Fotografía de José A. Gallego "Mirando el Cielo (2005)"
Madrid está mudo, solo se escuchan los latidos de los que amamos el fútbol y el chaparrón de agua que cae sobre sus calles. Llueve, llueve y llueve; y el olor a tierra mojada inunda todos los sentidos impidiéndome pensar en otra cosa que no sea en aquella lejana tarde de tormenta...
Eran las cuatro de la tarde, habíamos parado el coche en una carretera secundaria para descansar. Entonces no había las autovías que hay ahora, entonces uno paraba al borde de la carretera (que no en el arcén que tampoco había) debajo del primer árbol con sombra y estiraba las piernas ahuyentando así el sueño y el cansancio. Aquella tarde no había árbol, solo un campo enorme de trigo recién segado y bañado por un sol picajoso y desmesurado. Comencé a caminar por él pesarosa y cansada, con la cabeza baja y sin ánimo para nada. Sentía el calor del sol sobre mis hombros y en mi cabeza, apretándome hacía el suelo. Casi cerré los ojos para descansar de tanta luz cuando detrás de mi escuché un estruendo. Sorprendida giré rápidamente la cabeza en la dirección del sonido viendo un cielo negro como boca de lobo que llenaba absolutamente todo. Las nubes descargaban en el horizonte agua sin piedad y desde mi sitio se veía una gran cortina de lluvia que avanzaba hacia mí, sin remedio. Como avisando de lo que se avecinaba, comenzó a caer sobre mí enormes gotas dando paso casi inmediatamente a una lluvia gorda, y tremendamente fría. Me quedé allí quieta esperando a que llegara la verdadera tormenta como quien espera a que suceda lo anunciado; al principio sorprendida y luego poco a poco impresionada por lo que estaba presenciando y sintiendo. La luz que había dejado detrás de mí hacía que la lluvia se convirtiera en algo mágico. El arco iris irrumpió sobre el coche, como protegiéndolo y yo allí, contemplando un milagro. A la vez que me sentía aliviada por el contacto frío del agua en la cara y brazos, el calor de la tierra comenzó a subir por mis piernas, el olor a paja húmeda fue dejando paso al olor de la tierra, caliente y pegajoso. El sonido del agua sobre el campo de trigo y los chapoteos sobre los surcos en la tierra hicieron que cerrara los ojos: de golpe descubres que la tierra late, que tiene corazón y que su sonido se acompasa con el del tuyo. Descubres sobrecogida lo insignificante de tu ser en medio de aquella grandeza. Solo una mera espectadora de lo inmenso, del diario transcurrir de la vida independientemente de ti. Hubiera respirado pero no fui capaz, sentía que si movía un solo músculo desparecería la magia de aquel momento y permanecí inmóvil, empapada, emocionada y sobrecogida.

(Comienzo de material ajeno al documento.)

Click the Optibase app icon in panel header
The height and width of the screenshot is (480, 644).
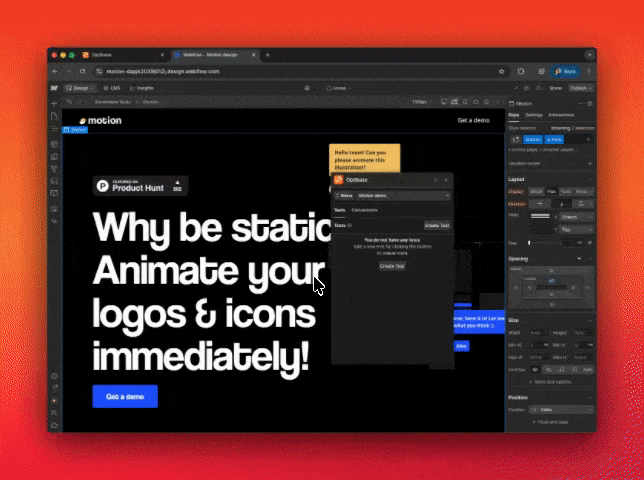click(x=339, y=180)
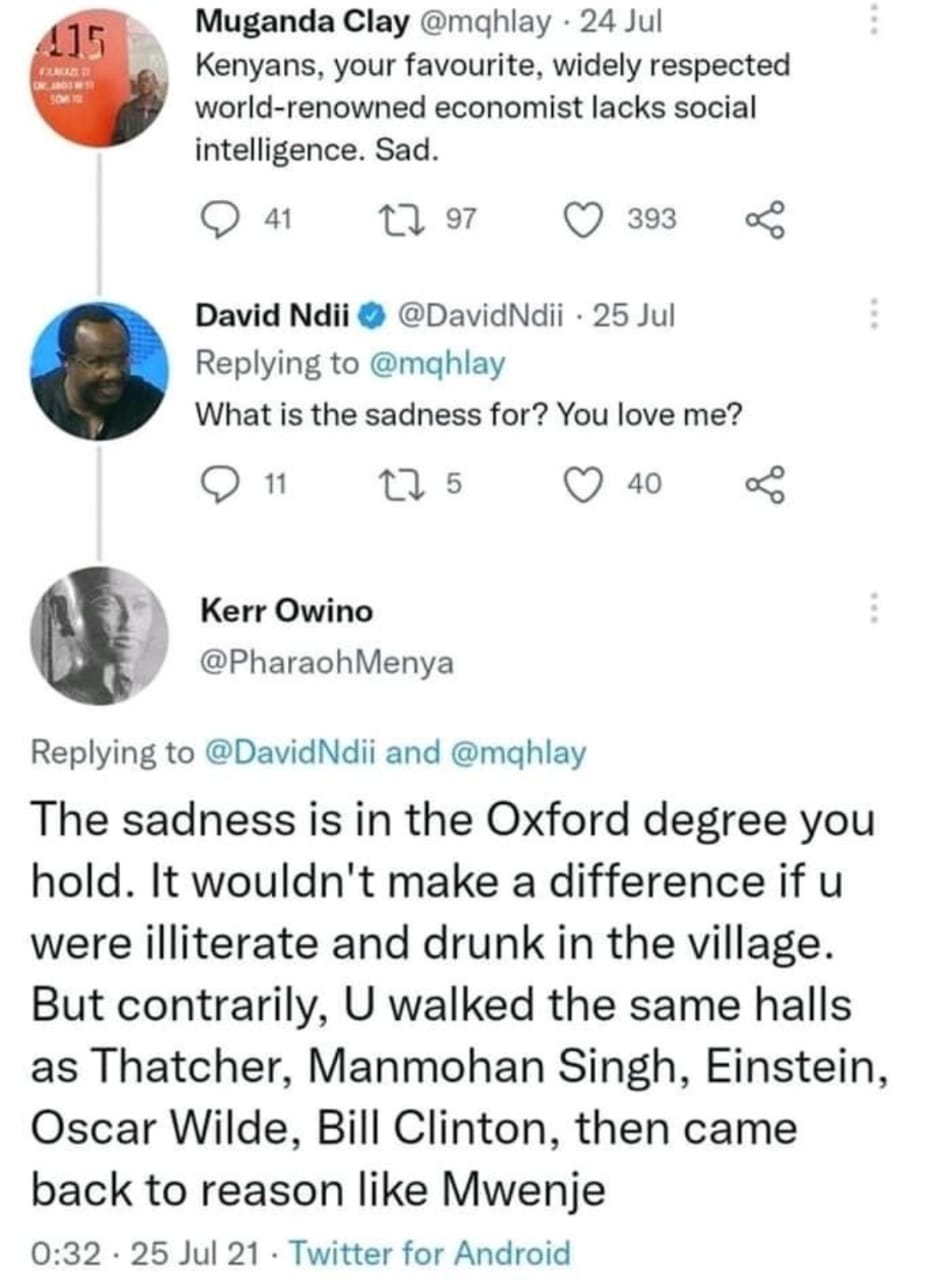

Pasó la tormenta como vino, rápidamente, y reanudamos el viaje. Aún nos costaba respirar. Después de aquello todo fue mágico: las sensaciones vividas nos acompañaron durante mucho tiempo llenando lo que veíamos y sentíamos. El final del viaje fue perfecto, no nos apetecía hablar: silencio y música...
Gana la selección española. Miro por la ventana y no dejo de recordar aquella tarde de tormenta. Un suspiro se me escapa y la emoción inunda todo. Detrás de mi gritos de alegría: viva la roja!... Qué viva!!!